〜辺境へ嫁ぐ八男王子とブルームーン〜
扉が開いた。
夜の冷たい風が流れ込む中、ゆっくりと歩いてきたのは、一人の王子。
だが、彼の表情には王族の誇りも、栄光の輝きもなかった。
ただ、どこか”未練”を残した影を落としていた。
彼は静かに腰を下ろし、微かに笑う。
「……最後の夜に、ふさわしい酒をもらおうか」
俺は黙って棚からボトルを取り出す。
「ブルームーン——叶わぬ恋の青き一杯だ」
シェイカーにジン、クレーム・ド・ヴァイオレット(スミレのリキュール)、レモンジュースを注ぐ。
氷を加え、しっかりとシェイク。
——シャカシャカ、シャカシャカ。
冷えたグラスに注ぐと、淡い紫がかった青が、まるで”夜空に浮かぶ月”のように静かに光る。
「どうぞ」
王子はグラスを眺め、儚げに笑った。
「……綺麗だな。まるで、あの人の瞳のようだ」
そして、一口。
「……っ」
スミレの繊細な香り、ジンの鋭いキレ。
レモンの酸味がほろ苦い余韻を残し、どこか”未練”を感じさせる。
「……これは、“叶わなかった恋”の味だな」
俺は静かにグラスを磨きながら言う。
「お前さんにとって、その結婚は”義務”か?」
王子は微笑みながら、グラスを揺らす。
「義務……か。
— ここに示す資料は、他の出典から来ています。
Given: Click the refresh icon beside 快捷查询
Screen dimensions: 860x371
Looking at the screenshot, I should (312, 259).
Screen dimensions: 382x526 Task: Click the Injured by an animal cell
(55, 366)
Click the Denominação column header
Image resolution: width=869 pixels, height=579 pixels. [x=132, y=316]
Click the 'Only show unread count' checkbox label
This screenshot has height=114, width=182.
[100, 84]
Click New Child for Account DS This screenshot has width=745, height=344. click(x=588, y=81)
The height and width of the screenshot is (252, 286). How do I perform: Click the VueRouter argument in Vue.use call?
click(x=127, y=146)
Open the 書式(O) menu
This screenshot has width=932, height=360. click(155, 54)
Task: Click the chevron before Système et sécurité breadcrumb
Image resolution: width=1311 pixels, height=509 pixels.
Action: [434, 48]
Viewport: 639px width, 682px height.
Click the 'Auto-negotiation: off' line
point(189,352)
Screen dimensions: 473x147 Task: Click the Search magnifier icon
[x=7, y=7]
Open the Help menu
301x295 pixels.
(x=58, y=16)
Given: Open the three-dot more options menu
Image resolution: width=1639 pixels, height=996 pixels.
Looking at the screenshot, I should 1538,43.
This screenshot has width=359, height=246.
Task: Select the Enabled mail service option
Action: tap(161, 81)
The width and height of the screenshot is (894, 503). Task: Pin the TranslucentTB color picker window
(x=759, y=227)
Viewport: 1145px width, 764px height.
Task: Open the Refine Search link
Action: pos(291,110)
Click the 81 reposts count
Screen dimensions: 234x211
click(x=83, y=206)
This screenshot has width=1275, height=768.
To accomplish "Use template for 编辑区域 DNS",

それだけなら、こんなに苦しくはなかったかもしれないな」
グラスの中で揺れる青。
「“彼女のため”にも、俺は行かなきゃならない」
彼はふっと笑い、残りの酒を飲み干した。
「……さて、行くとしようか。月が沈む前に」
金貨を置き、ゆっくりと立ち上がる。
「また来るよ。いつか”帰ってこられるなら”な」
俺は微かに笑った。
「その時は、“ブルームーン”じゃなく、“未来を祝う酒”を出してやるよ」
王子は目を細め、扉を開けた。
外には、静かに沈みゆく青い月が輝いていた。
——今夜もまた、一人の”叶わぬ恋”に青き一杯を届けた。